It's mystifying that the recordings that give listeners all the trouble are the albums that offer a lasting impact.
Over the Rhine's
Ohio is just such an album. It is a sprawling, two-disc sermon on want, need, recalcitrance, and traditional American spiritual matters viewed in an untraditional manner. Produced by
OTR and
Mahan Kalpa, it is full of contradiction and represents two different sides of the band's sound. Disc one is almost completely devoid of rhythm and has nothing whatsoever to do with rock & roll; its dynamic is fragmented to the point of being absent in places, and its pace is like that of a slow, controlled, forest burn.

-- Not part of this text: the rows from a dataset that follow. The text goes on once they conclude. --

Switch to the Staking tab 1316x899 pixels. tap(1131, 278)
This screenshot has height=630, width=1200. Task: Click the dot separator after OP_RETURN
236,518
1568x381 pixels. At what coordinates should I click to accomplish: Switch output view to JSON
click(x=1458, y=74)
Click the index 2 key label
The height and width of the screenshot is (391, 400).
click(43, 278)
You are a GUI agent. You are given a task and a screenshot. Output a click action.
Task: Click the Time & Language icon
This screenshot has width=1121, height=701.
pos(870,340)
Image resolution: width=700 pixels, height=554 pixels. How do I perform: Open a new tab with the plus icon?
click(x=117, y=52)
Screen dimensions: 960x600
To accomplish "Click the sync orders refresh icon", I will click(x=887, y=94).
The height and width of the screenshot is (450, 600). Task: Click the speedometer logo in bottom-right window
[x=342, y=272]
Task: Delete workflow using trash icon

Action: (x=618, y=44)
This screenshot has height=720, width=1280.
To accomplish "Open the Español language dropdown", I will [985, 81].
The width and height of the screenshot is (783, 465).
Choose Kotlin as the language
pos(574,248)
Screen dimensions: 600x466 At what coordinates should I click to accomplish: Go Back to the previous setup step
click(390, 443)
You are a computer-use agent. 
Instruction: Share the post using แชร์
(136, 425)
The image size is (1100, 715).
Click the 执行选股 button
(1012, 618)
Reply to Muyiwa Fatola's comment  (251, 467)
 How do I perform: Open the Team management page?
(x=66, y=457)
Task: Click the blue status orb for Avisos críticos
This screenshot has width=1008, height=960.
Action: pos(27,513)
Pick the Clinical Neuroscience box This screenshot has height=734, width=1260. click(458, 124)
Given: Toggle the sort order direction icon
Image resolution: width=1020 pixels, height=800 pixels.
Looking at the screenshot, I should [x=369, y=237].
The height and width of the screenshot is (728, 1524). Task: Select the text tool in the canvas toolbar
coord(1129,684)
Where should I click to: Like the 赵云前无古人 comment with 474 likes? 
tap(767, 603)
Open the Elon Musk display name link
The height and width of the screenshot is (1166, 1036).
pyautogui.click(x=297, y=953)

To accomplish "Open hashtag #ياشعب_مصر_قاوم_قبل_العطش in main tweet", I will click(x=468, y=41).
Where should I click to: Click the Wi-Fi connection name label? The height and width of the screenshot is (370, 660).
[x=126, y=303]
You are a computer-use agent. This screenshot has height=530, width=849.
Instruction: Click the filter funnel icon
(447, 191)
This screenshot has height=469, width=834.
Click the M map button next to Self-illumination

Disc two is rhythmically more varied and projects the questions on disc one more forcefully. Emotion, physical desire, and spiritual catharsis are not so artfully stated, making them come to the listener more immediately; and ultimately, there is some haunted spirit of rock & roll present in its tracks. As an album,
Ohio, with its sense of tight tracking and meticulous overdubbing, carefully positioned silences, lyrical artifice, and an insistence on absolute control, seemingly turns back on itself and stands in opposition to the rest of the band's catalog, and in places, stands against itself. Because of its utter lack of playfulness and self-conscious seriousness, it seems to move against the grain that rock & roll by its inherent nature, revels in. However, none of this is to be discounted. There is great value in the aesthetic view that
Linford Detweiler and Karin Bergquist hold in their collective, velvet-gloved fists. When feeling a record on a gut level as deeply as
Ohio demands, it becomes imperative for the listener to observe not only the narrative journeys in the songs themselves, but the one going on in the mirror as well.
Ohio is full of
OTR's trademark struggle with the fractured beauty, the brokenness, the sacred, the lure to redeem the sensual and the sexual from the tawdriness of popular culture, the revelation in everyday life, the nagging, seemingly eternal doubt that has been discarded as profane or blasphemous by those wishing to discount the human condition, and so forth. In other words, these transcendent themes are also central to the evolution of not only rock & roll, but popular music across the board.